**WHAT YOU NEED TO DO**: Copy the lines below that contain "pixels".

(Items from a dataset)

******************************

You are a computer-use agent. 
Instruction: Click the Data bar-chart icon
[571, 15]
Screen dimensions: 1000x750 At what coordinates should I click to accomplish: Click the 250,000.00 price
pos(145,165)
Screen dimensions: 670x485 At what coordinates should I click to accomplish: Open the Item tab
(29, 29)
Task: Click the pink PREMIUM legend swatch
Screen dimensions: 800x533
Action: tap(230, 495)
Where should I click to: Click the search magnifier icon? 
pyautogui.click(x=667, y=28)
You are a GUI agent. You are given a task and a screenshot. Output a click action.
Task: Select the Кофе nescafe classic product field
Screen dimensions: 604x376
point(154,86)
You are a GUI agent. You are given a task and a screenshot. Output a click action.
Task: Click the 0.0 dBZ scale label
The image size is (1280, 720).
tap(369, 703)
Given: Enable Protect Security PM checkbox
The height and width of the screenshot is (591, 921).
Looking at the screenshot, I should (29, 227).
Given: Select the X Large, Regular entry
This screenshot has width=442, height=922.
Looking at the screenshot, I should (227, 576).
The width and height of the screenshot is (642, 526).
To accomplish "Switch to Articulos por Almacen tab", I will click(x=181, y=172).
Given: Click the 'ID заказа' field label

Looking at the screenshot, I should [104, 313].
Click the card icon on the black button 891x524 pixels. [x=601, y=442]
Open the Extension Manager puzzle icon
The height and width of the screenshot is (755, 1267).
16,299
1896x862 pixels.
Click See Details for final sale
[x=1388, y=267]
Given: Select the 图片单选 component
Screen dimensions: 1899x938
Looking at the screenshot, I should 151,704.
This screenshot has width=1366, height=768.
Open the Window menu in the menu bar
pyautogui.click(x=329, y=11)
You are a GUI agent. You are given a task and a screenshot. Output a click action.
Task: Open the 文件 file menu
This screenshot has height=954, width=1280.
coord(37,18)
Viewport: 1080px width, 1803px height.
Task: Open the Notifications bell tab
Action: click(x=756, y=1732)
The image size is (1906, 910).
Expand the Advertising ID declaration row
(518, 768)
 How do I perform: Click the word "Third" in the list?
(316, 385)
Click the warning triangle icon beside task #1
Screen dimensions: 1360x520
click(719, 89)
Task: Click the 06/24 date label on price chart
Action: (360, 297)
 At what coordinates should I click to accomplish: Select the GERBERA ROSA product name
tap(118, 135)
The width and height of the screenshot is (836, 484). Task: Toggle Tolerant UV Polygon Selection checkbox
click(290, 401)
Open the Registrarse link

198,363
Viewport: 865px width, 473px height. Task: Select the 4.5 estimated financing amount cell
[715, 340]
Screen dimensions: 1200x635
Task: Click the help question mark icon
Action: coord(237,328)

******************************

**SOLVED EXERCISE**:
Click the card icon on the black button 891x524 pixels. [x=601, y=442]
1896x862 pixels.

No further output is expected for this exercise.